CA: Governor signs bill to spur housing near public transit
Gov. Gavin Newsom signed a Bay Area lawmaker’s bill Friday aimed at spurring more housing development near public transit.
Senate Bill 79 by Sen. Scott Wiener, a San Francisco Democrat, allows taller housing developments near major transit hubs, aiming to create much needed housing and boost transit ridership.
“For too long, California has poured billions into transit without building the housing density needed for those systems to reach their potential,” Newsom wrote in a signing statement. “SB 79 helps change that by focusing more homes near rail stations — boosting ridership, cutting traffic and pollution, lowering household costs, and expanding access to jobs, schools and services.”
Wiener, who had seen two prior attempts at similar legislation fail to pass out of the Legislature and struggled through multiple amendments and dealmaking with colleagues to get this version passed last month, described the signing as a “historic step.”
“In California, we talk a lot about where we don’t want to build homes, but rarely about where we do — until now,” Wiener said in a statement. “It’s been a long road to tackle these decades-old problems, but thanks to Governor Newsom’s leadership, today marks a new day for affordable housing and public transportation in California.”
The new law was supported by the Bay Area Council, a business-sponsored, public-policy advocacy organization. Housing affordability and traffic congestion have been major hurdles for Bay Area companies to attract talent to the region.
“By signing this measure, Governor Newsom is making housing in California more affordable and the Bay Area a more attractive place to live and start a business,” said Bay Area Council President and CEO Jim Wunderman.
But the legislation also had critics, who argued it would weaken local authority over land-use planning.

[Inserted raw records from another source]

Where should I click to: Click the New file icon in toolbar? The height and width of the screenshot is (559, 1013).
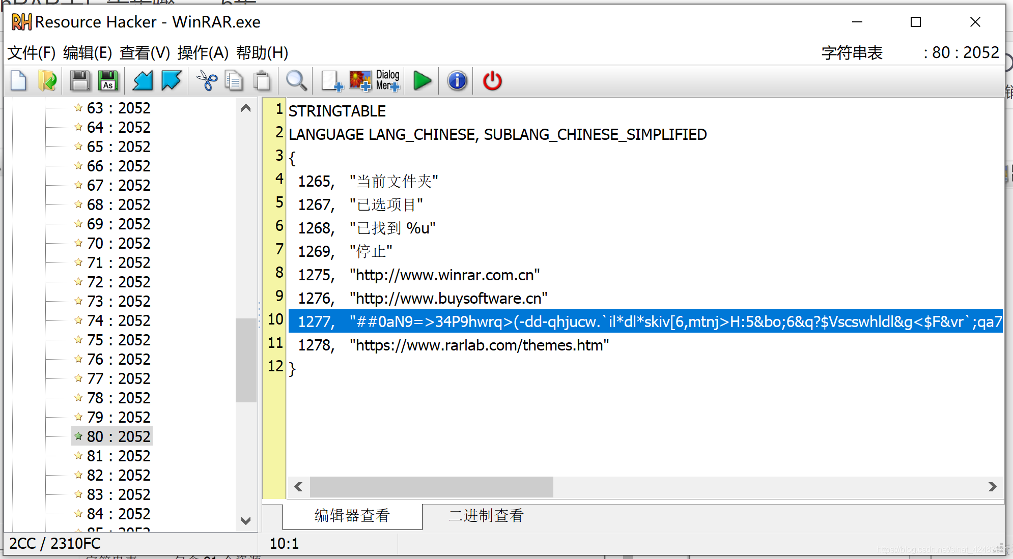19,81
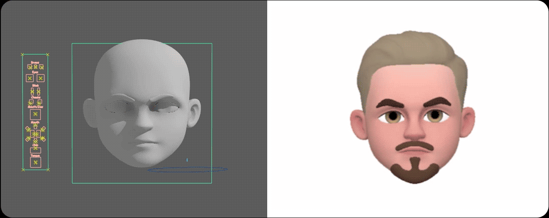Click the right Eyes control box
The height and width of the screenshot is (218, 549).
click(41, 78)
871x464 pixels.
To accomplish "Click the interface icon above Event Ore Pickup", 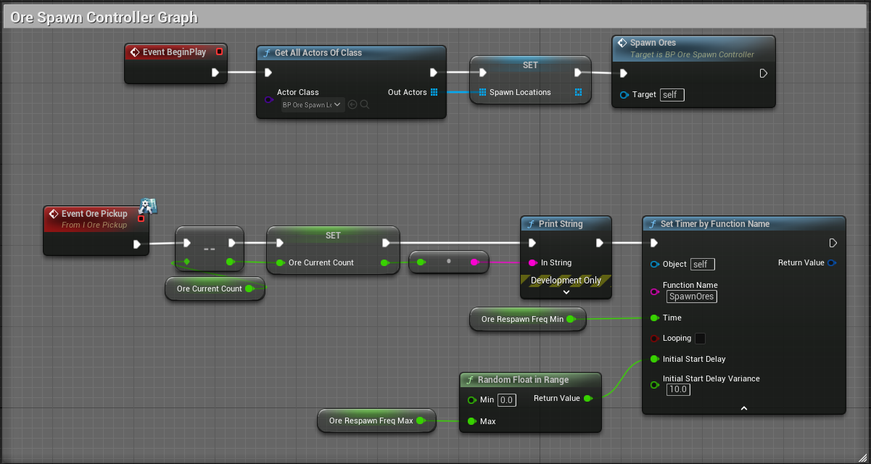I will tap(148, 206).
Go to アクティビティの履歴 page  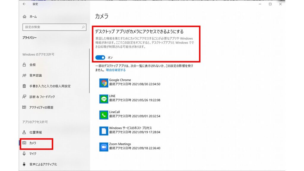tap(41, 107)
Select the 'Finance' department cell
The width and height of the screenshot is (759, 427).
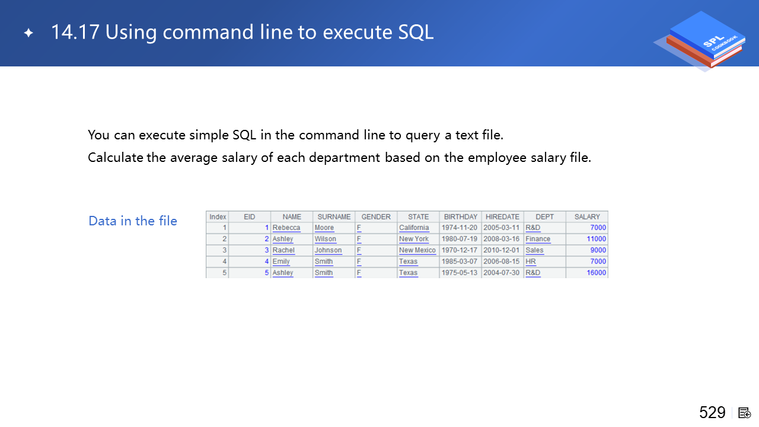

To neutralize opposition from a powerful trade union, Wiener agreed to require union labor on any building taller than 85 feet. To placate tenant groups, the senator added protections for low-income neighborhoods. And to win over suburban lawmakers, he narrowed the bill’s reach to counties with more than 15 major transit stations, leaving out places like Marin and Contra Costa counties. Currently, it applies to only seven counties within the state: Alameda, San Francisco, Santa Clara, San Mateo, Sacramento, Los Angeles and San Diego counties. Orange County will be included after completion of a streetcar project next year.
Even with those concessions, the legislation had critics and barely garnered enough votes to pass. Sen. Aisha Wahab, a Democrat from Fremont, opposed it because she felt it favored developers without requiring them to provide enough affordable housing.
Wiener and Newsom insisted the new law provides enough safeguards to preserve local land use authority.
“Far from limiting local control, the bill strengthens it,” Newsom said in his signing message. “Cities and counties can craft their own alternative plans tailored to their communities or build on existing local policies, so long as they meet the baseline housing capacity required by this measure.”
SB 79 was among dozens of housing related bills the governor signed Friday aimed at tackling California’s vexingly high housing costs. They include Assembly Bill 1050 by Assembly Member Nick Shultz, a Burbank Democrat, which Newsom wrote in a signing message “removes outdated barriers that keep underutilized commercial properties from being converted into housing.”